«Thaouara», le mot est sur toutes les lèvres. On s'en délecte, on le chante, on danse la sarabande sur ses deux syllabes ou bien sur quatre syllabes dans le cas où l'on se réfère à son appellation française, la Révolution. Surtout quand ce dernier terme nous renvoie à la mythique Révolution française, terrible cassure entre une ère d'arbitraire avec son pic de monarchie absolue telle que l'a conçue le roi-soleil, Louis XIV dans ses rêves de grandeur et une autre ère ouverte sur toutes les possibilités d'accomplissement individuel, social et culturel. Bref, une cassure entre, d'une part, des certitudes qui figent, des vérités qui abrutissent, des diktats qui inhibent et, d'autre part, des doutes qui fécondent, des remises en question qui bouleversent les ordres établis, des questionnements qui balaient l'irrationnel et instaurent le règne de la raison et du cœur. Cette révolution française occupe une place lumineuse dans le long et difficile cheminement démocratique, véritable chemin de Damas, en prélude à l'envol de l'aigle prométhéen de la liberté. Et pourtant la France n'était pas la première nation à avoir connu un tel souffle libérateur. L'Angleterre, bien avant, avait compris les vertus du régime parlementaire, un des supports le plus crédible de la démarche démocratique. La première apparition véritable du parlementarisme eut lieu quand le Parlement de janvier 1265 réunit, à côté de quelques barons et de nombreux ecclésiastiques, des chevaliers et des bourgeois représentant les comtés et les villes. Or, cette alliance échoua. Mais petit à petit, se consolidaient les libertés publiques et les pouvoirs du Parlement.
Que le lecteur m'excuse de lui avoir imposé ce rappel de l'Histoire. C'est qu'un sentiment d'impatience me gagne de plus en plus au fil du déroulement des péripéties de la Révolution du Jasmin et de leur insertion dans le vécu du discours quotidien du citoyen. La raison de cette impatience a une double origine. La première est cette insistance chez de nombreux individus à s'approprier la Révolution alors qu'elle est née dans la conjonction de deux causalités: une causalité socio-historique ayant fait son irruption à un moment donné de notre devenir et une causalité, dirions-nous, individuelle symbolisée par le geste désespéré de Mohamed Bouazizi. C'est d'ailleurs ainsi, ce me semble, que progresse l'Histoire: la rencontre d'un faisceau de conditions socio-culturo-économiques et un homme, ou un groupe d'hommes qui se sentent mal dans leur peau, qui refusent la vilénie ambiante.
Ces deux causalités dépassent notre propre personnalité pour se synthétiser dans une dialectique de colère et s'installer dans une dynamique de rupture.
L'autre raison qui explique mon agacement, c'est cette propension de certains Tunisiens à un certain chauvinisme.
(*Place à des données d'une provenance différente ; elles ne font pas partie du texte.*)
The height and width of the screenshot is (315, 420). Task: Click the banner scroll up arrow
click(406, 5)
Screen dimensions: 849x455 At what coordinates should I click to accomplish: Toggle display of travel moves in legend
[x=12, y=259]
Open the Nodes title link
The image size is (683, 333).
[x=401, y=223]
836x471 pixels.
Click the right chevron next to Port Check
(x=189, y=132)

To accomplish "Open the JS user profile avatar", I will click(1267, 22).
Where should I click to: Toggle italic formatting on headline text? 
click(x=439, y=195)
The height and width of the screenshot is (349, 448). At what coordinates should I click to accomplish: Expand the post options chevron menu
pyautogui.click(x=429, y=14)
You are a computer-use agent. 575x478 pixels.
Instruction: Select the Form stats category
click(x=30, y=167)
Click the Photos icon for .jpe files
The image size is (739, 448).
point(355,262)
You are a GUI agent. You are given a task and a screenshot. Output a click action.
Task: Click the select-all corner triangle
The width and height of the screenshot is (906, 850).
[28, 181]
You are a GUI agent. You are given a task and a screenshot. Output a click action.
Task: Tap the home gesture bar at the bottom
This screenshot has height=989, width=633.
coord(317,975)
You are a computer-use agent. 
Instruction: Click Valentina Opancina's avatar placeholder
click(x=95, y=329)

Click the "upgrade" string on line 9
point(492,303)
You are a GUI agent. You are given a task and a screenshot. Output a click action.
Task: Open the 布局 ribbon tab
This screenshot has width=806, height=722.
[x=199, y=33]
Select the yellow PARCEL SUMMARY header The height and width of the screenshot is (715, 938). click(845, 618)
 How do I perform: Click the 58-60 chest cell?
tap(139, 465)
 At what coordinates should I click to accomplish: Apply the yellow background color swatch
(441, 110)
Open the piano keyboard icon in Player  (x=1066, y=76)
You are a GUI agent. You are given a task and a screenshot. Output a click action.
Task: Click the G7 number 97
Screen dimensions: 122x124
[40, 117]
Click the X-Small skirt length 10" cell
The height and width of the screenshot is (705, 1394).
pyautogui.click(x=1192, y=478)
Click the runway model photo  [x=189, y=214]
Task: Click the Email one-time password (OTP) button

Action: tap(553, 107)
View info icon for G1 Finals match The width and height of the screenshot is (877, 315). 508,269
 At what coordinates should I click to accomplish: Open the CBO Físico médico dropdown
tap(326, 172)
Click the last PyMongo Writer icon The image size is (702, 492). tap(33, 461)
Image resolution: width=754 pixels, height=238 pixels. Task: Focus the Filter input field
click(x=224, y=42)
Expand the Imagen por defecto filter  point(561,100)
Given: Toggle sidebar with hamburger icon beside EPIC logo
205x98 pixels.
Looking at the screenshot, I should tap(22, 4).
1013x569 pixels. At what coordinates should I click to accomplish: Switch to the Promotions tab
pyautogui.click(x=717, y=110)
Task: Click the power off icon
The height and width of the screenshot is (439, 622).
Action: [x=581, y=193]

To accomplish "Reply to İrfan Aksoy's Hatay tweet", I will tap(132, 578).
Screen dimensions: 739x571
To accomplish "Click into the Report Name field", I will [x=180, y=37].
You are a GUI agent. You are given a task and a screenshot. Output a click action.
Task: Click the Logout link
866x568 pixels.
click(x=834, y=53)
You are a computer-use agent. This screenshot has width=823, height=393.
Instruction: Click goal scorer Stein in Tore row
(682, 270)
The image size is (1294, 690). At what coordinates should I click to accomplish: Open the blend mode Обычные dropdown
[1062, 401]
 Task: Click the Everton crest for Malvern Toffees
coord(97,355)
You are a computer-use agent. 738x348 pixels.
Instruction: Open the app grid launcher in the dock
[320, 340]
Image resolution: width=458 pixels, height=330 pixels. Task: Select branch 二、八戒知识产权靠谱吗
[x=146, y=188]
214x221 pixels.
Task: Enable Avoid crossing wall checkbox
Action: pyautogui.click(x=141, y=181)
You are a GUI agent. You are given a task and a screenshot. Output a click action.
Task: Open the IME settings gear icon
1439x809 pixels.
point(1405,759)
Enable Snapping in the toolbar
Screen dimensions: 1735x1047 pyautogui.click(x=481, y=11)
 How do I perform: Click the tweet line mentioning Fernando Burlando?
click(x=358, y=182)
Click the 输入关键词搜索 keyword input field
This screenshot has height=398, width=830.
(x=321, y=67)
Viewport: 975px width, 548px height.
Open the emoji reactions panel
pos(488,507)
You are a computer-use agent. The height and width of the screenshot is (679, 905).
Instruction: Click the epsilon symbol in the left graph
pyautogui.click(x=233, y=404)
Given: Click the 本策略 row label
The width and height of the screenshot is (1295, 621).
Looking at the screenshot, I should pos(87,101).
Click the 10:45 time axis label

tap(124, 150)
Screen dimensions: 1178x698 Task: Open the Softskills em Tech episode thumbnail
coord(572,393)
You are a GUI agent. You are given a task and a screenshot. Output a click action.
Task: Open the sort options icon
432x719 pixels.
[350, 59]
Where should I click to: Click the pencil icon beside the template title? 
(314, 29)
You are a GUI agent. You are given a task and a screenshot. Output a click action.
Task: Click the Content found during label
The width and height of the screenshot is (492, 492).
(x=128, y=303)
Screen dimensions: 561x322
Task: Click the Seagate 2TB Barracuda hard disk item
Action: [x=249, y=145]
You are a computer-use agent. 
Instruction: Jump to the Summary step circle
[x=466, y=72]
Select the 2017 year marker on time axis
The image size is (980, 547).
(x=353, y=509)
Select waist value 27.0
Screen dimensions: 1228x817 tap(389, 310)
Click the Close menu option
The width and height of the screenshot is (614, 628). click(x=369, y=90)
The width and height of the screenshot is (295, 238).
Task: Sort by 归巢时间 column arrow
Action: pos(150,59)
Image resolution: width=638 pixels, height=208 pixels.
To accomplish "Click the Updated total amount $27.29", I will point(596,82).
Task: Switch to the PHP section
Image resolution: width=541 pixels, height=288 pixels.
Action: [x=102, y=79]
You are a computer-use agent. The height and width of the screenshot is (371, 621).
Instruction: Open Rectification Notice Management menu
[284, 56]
La fierté d'avoir allumé, les premiers, la mèche de la révolution dans le monde arabe longtemps assujetti, écrasé, castré sous le joug impitoyable du colonialisme et du despotisme, cette fierté donc se transformait chez quelques-uns en des réactions mal placées où l'arrogance le disputait à la fanfaronnade. De grâce, piano-piano! La voie qui conduit à la véritable démocratie est semée d'embûches et le travail est de longue haleine. Rabaissons un peu de nos rodomontades et vêtons-nous d'humilité!